------ SUPPLIED DATA ------

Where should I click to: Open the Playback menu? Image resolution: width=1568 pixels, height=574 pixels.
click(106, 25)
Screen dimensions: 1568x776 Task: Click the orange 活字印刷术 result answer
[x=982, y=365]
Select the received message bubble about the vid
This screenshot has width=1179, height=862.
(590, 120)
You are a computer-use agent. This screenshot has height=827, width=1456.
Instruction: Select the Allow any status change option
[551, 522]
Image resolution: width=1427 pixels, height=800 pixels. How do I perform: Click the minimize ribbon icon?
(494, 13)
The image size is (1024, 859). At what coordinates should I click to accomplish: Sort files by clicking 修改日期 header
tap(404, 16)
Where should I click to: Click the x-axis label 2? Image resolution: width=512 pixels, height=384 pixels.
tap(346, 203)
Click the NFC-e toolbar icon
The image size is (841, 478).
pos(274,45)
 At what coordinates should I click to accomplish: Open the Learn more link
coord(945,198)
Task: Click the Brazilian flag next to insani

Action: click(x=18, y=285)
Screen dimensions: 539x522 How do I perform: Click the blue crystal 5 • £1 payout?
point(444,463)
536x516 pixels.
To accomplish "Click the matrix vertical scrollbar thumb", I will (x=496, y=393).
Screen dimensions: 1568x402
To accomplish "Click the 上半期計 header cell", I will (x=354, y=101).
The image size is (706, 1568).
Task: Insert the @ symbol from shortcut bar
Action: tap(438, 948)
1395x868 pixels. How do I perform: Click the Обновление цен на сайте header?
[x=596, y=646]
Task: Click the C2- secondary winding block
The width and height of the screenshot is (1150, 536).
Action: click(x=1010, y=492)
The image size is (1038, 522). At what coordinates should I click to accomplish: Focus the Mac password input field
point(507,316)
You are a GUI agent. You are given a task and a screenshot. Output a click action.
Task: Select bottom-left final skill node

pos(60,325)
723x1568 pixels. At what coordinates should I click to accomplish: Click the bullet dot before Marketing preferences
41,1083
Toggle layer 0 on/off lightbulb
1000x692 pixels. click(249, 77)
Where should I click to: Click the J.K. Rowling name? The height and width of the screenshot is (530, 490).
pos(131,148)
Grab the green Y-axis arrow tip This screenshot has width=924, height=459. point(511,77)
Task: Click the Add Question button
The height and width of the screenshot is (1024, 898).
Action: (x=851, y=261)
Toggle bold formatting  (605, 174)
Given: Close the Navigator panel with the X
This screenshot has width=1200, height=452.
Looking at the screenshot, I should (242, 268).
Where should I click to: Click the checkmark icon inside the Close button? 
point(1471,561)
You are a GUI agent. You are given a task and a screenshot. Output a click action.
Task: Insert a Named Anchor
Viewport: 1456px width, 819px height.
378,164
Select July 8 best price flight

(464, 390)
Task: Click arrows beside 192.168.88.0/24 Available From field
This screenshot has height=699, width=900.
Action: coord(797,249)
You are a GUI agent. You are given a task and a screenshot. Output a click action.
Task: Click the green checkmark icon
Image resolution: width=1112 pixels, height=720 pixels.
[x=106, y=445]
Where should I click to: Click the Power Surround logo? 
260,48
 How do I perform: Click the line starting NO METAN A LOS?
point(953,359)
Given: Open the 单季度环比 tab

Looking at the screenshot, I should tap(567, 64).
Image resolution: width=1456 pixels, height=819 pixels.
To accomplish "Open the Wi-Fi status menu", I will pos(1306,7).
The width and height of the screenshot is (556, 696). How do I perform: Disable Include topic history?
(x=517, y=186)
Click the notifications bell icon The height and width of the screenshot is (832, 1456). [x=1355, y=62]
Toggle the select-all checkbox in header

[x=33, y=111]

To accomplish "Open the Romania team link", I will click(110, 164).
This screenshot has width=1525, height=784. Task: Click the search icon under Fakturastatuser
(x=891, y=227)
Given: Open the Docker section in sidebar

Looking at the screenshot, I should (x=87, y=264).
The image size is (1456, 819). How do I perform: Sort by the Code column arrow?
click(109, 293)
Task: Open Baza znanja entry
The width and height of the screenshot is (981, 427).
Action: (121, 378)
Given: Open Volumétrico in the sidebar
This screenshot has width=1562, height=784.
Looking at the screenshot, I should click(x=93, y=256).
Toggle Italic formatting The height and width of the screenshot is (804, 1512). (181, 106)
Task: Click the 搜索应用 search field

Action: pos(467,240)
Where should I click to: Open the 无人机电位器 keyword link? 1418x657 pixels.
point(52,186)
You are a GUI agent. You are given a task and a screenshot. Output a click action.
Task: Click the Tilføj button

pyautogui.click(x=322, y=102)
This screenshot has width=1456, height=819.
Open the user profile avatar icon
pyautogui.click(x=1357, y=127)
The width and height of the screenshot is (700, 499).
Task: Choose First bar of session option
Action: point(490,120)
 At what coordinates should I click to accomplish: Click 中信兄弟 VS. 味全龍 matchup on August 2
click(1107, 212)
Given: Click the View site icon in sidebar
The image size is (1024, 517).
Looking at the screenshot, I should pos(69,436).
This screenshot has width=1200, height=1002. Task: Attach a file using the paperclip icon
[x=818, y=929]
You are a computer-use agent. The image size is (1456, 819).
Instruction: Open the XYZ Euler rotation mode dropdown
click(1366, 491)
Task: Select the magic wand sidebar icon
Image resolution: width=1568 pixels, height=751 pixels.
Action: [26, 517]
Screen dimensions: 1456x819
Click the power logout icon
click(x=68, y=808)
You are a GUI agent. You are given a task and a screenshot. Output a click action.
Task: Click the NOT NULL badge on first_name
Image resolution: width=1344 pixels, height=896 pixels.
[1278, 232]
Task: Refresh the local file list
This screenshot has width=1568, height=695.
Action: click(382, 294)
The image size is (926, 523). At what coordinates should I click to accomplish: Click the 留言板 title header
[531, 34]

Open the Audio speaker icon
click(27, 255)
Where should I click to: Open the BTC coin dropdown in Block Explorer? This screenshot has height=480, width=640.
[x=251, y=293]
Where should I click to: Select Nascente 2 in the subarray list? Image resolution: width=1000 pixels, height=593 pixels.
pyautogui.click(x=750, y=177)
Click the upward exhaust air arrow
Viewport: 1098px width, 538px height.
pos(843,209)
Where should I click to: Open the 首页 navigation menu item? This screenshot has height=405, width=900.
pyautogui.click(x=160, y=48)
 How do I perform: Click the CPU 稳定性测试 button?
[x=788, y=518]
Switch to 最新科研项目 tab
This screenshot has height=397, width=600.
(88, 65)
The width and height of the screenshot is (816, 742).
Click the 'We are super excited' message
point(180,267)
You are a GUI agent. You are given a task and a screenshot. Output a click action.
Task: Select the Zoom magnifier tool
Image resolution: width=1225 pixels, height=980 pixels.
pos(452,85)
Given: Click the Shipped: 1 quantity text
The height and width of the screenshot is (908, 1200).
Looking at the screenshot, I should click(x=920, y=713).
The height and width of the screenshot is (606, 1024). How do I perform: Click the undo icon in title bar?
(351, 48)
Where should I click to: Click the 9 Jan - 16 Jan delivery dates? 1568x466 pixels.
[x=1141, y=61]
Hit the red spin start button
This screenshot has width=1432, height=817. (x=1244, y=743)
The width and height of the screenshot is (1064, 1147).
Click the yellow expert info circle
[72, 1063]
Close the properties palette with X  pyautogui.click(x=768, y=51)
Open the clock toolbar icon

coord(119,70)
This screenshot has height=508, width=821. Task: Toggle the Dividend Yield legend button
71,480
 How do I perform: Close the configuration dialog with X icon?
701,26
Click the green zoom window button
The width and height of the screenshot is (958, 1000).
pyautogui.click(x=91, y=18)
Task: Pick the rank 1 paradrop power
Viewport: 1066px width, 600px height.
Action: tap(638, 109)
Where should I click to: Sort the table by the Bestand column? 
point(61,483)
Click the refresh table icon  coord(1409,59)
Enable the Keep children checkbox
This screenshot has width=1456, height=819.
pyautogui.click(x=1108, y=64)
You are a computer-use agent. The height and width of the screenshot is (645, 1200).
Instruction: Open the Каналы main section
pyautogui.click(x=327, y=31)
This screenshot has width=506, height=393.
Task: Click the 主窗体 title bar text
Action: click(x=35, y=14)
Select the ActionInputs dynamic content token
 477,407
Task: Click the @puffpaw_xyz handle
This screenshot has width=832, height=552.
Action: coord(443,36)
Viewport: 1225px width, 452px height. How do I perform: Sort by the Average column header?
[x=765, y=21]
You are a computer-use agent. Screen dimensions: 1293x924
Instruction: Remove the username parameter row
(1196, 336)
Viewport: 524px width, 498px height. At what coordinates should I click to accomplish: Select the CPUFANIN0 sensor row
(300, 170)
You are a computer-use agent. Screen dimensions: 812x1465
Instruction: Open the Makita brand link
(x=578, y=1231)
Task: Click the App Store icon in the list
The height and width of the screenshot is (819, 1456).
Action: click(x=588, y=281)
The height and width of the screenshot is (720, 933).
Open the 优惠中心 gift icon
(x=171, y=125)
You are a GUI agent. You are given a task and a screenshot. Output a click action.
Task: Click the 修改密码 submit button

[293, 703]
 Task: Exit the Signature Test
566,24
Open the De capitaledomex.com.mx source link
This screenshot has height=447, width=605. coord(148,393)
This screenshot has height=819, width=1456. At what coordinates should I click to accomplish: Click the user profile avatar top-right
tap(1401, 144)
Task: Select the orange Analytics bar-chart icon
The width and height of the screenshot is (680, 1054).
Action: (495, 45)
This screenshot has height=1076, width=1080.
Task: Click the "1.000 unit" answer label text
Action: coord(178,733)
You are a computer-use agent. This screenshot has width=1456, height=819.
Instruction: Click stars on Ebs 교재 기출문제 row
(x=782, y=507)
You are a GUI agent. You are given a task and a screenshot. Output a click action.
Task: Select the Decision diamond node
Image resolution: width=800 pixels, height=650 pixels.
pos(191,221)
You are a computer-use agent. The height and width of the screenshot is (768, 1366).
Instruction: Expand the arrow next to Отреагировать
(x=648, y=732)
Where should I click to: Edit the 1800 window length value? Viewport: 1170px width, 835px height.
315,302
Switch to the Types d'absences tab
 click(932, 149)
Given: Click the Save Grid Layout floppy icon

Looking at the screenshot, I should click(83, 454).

------

# PROBLEM DESCRIPTION
Copy out word for word the stretch of entries from the line containing "Task: Pick the rank 1 paradrop power" through the line containing "Click the refresh", both included.

# WRITTEN RESPONSE
Task: Pick the rank 1 paradrop power
Viewport: 1066px width, 600px height.
Action: tap(638, 109)
Where should I click to: Sort the table by the Bestand column? 
point(61,483)
Click the refresh table icon  coord(1409,59)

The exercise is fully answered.